◆ The task ◆
Rewrite every line of every item below, shifting each click coordinate in the answers by adding 83 to it. Leave the pictures out of your answer.
[start of Exercise input]
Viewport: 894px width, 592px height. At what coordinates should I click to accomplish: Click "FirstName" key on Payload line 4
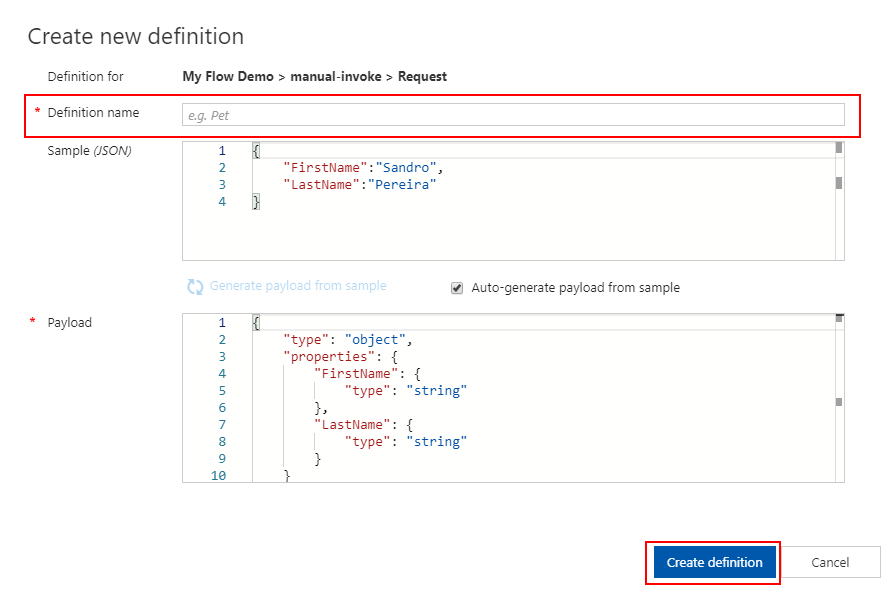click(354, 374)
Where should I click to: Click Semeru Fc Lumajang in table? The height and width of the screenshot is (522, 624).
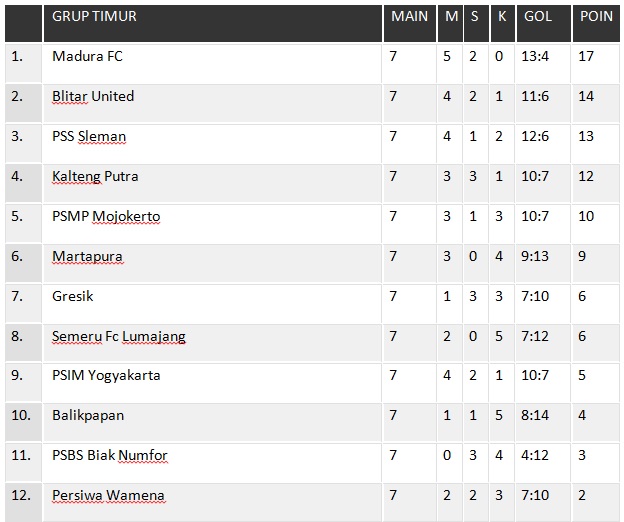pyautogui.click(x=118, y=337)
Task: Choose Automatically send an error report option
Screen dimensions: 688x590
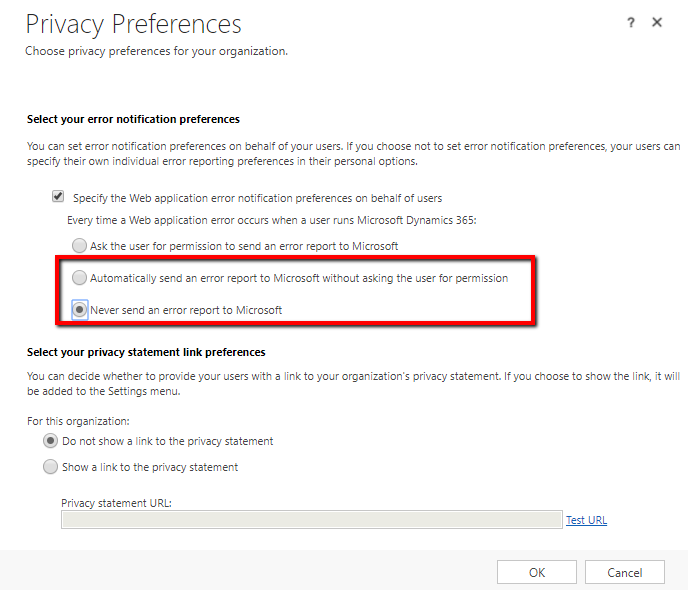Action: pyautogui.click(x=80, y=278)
[end of Exercise input]
◆ Completed task ◆
Viewport: 894px width, 592px height. At what coordinates should I click to accomplish: Click "FirstName" key on Payload line 4
click(437, 457)
Where should I click to: Click Semeru Fc Lumajang in table? The height and width of the screenshot is (522, 624).
pyautogui.click(x=201, y=420)
Task: Choose Automatically send an error report option
Screen dimensions: 688x590
Action: pyautogui.click(x=163, y=361)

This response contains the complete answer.